In cricket, a five-wicket haul (also known as a "five–for" or "fifer") refers to a bowler taking five or more wickets in a single innings. This is regarded as a notable achievement, and  only 47 bowlers have taken at least 15 five-wicket hauls at international level in their cricketing careers. Mitchell Starc, an Australian cricketer has taken 22 five-wicket hauls in international cricket. A left-arm fast bowler, Starc has played 76 Tests, 108 One Day International (ODI) matches and 58 Twenty20 International (T20I) matches for his country, and has taken 305, 211 and 73 wickets respectively .

Starc made his Test debut against New Zealand at The Gabba, Brisbane on 1 December 2011. He took his first Test five-wicket haul against South Africa at the WACA Ground, Perth on 30 November 2012, taking 6/154. His best figures in Tests is 6/50, taken against Sri Lanka at the Galle International Stadium, Galle on 4 August 2016.

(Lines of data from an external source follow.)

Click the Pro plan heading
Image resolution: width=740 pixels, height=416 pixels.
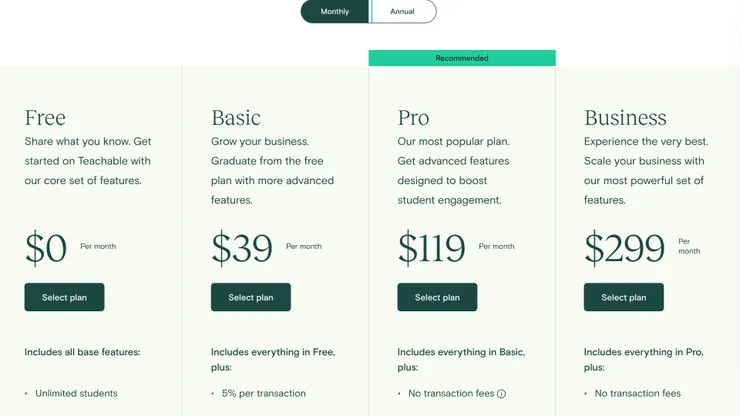[x=413, y=117]

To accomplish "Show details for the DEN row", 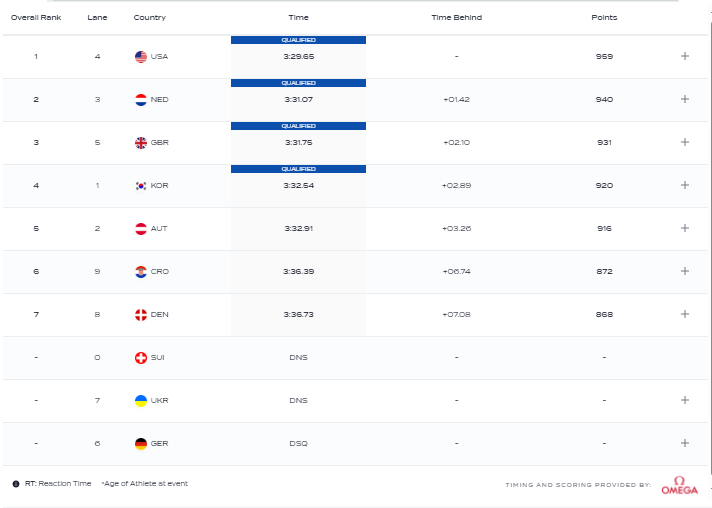I will tap(685, 314).
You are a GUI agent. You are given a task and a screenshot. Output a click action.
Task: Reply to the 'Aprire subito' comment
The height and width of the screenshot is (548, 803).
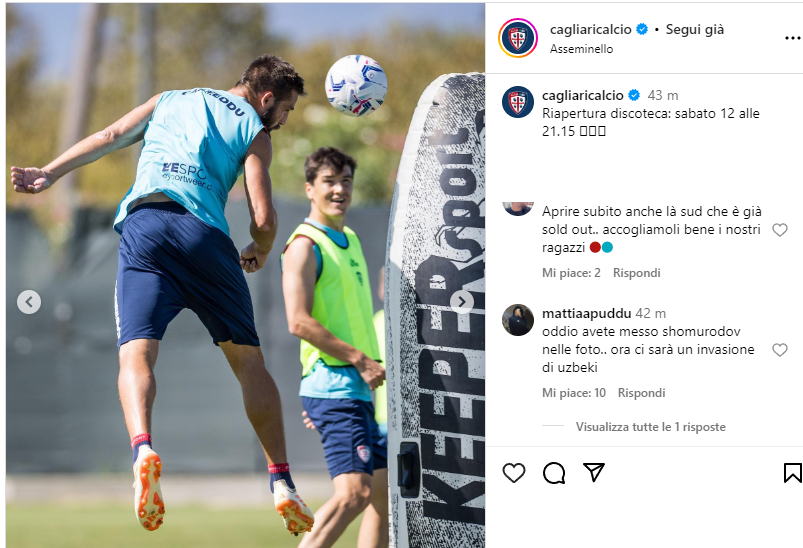[x=637, y=273]
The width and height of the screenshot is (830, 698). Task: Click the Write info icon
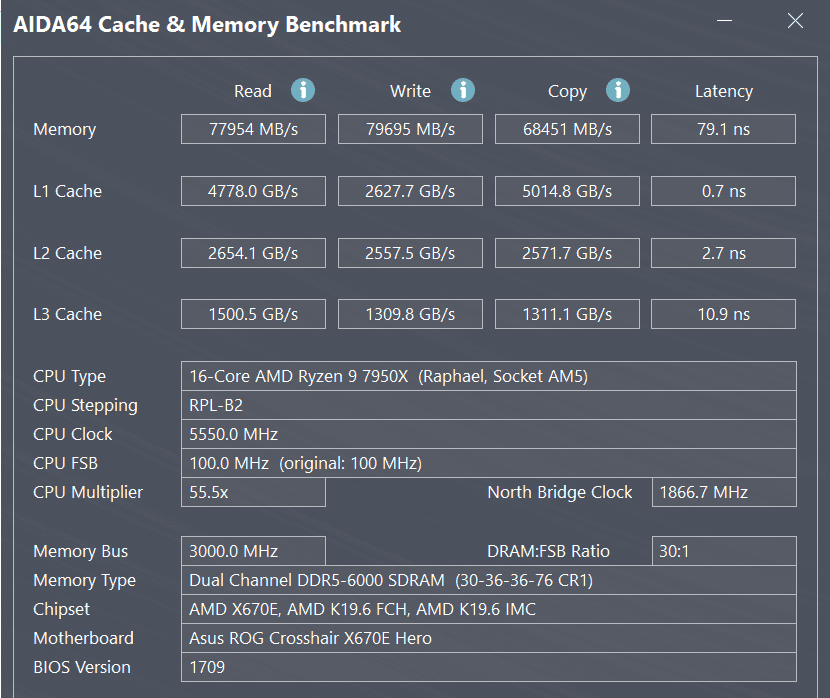pos(463,90)
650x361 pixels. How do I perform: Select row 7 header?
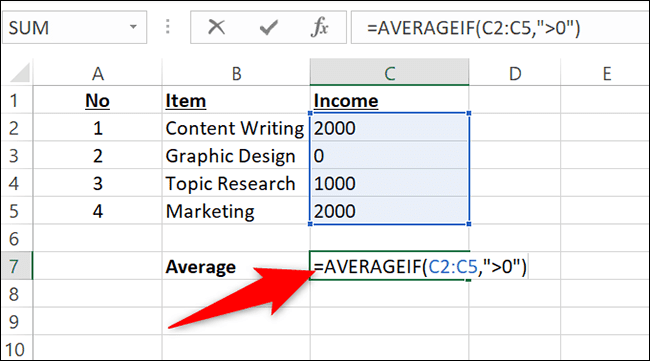pos(17,266)
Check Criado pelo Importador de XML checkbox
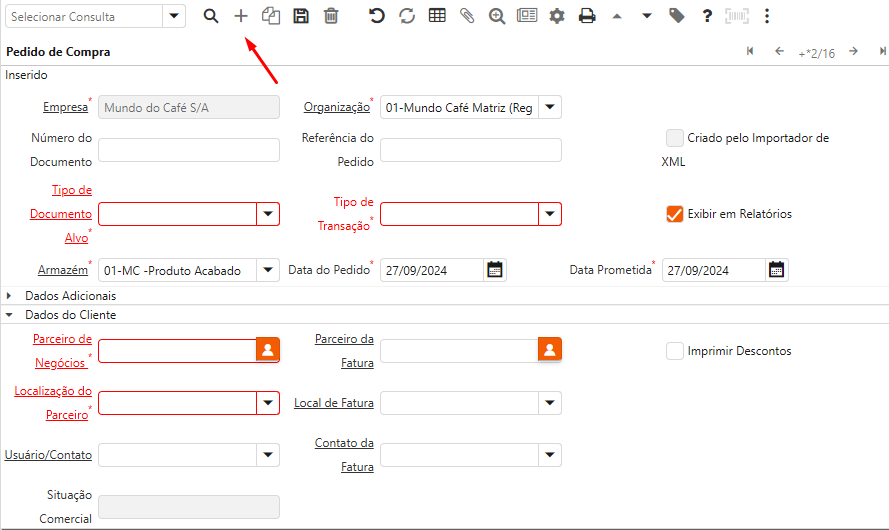The height and width of the screenshot is (530, 889). pos(675,138)
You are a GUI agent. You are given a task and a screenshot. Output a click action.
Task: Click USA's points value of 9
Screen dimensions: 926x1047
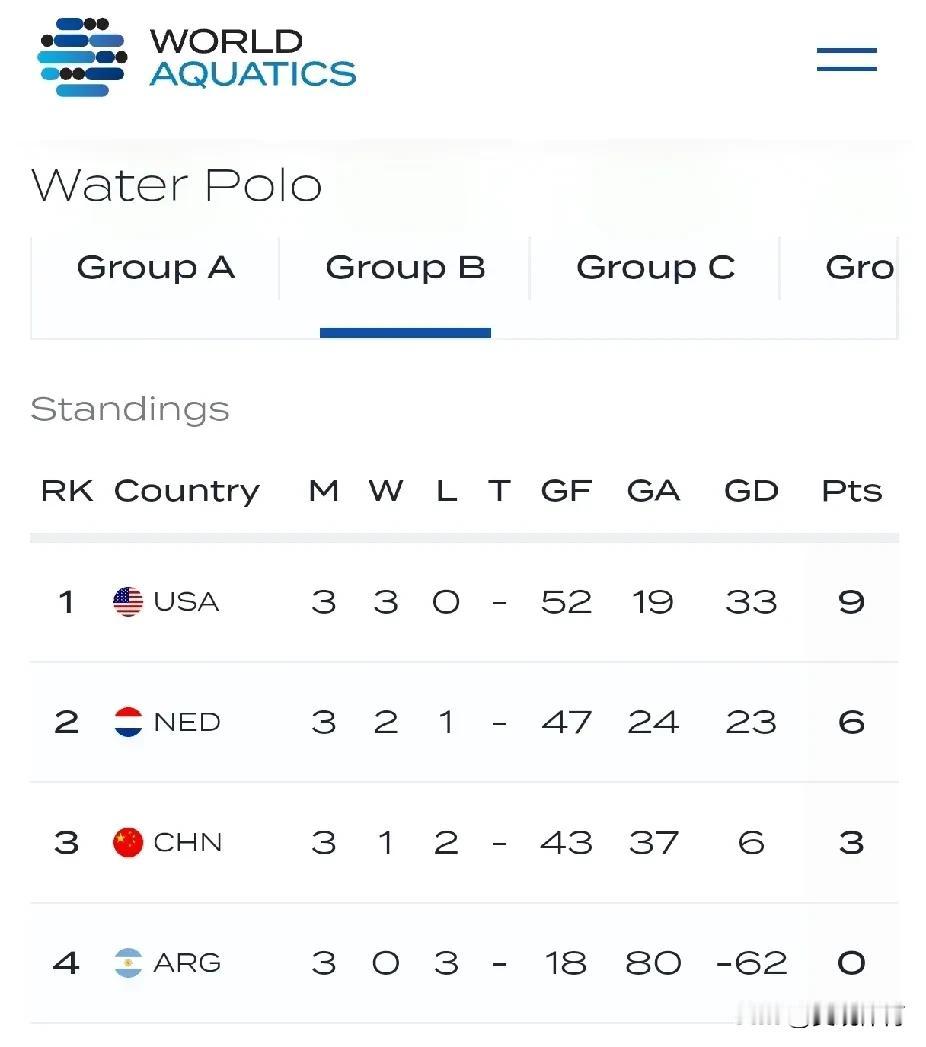tap(852, 602)
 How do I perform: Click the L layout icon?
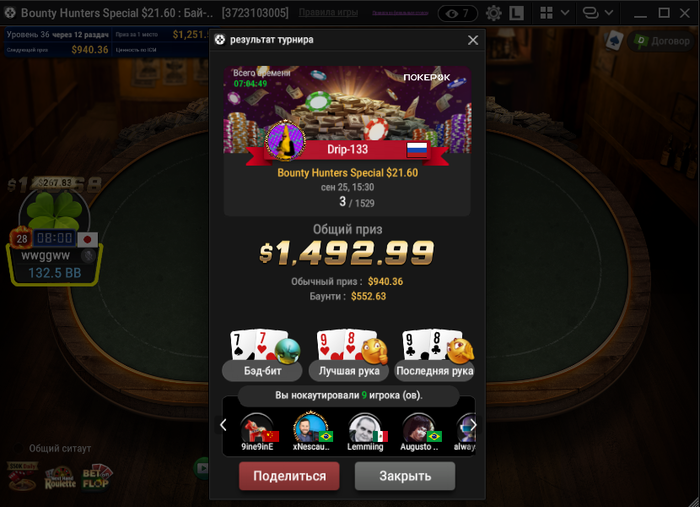click(516, 13)
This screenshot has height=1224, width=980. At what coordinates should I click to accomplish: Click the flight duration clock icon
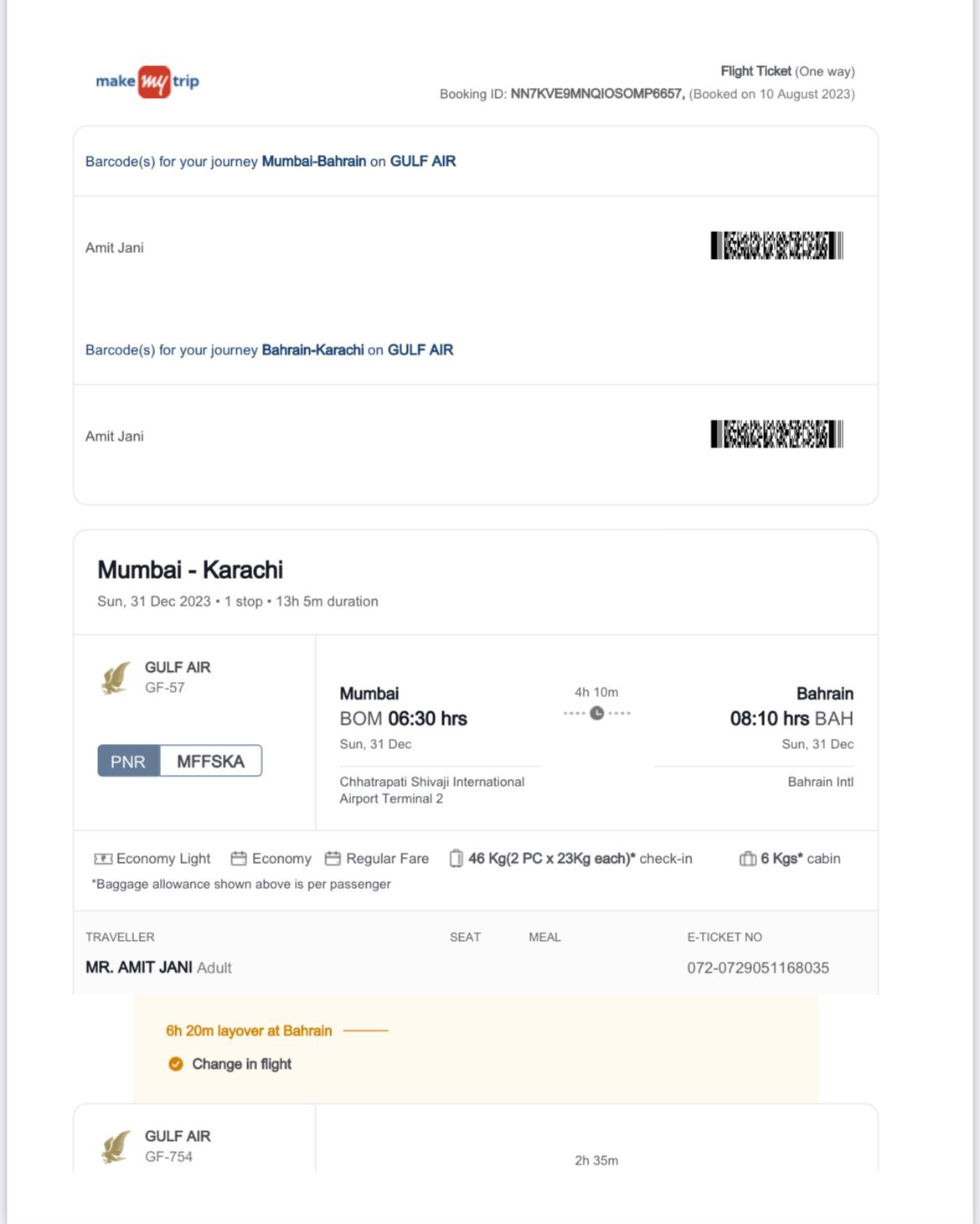point(596,713)
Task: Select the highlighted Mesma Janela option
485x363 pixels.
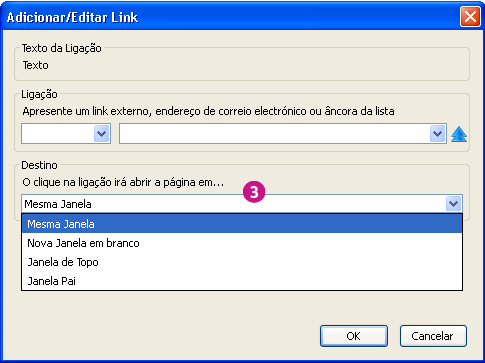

Starc made his One Day International (ODI) debut against India at the Dr. Y. S. Rajasekhara Reddy ACA–VDCA Cricket Stadium, Visakhapatnam on 20 October 2010. He took his first ODI five-wicket haul against Pakistan at the Sharjah Cricket Stadium, Sharjah on 28 August 2012, taking 5/42. His best figures of 6/28 in ODIs came against New Zealand on 28 February 2015 at Eden Park, Auckland.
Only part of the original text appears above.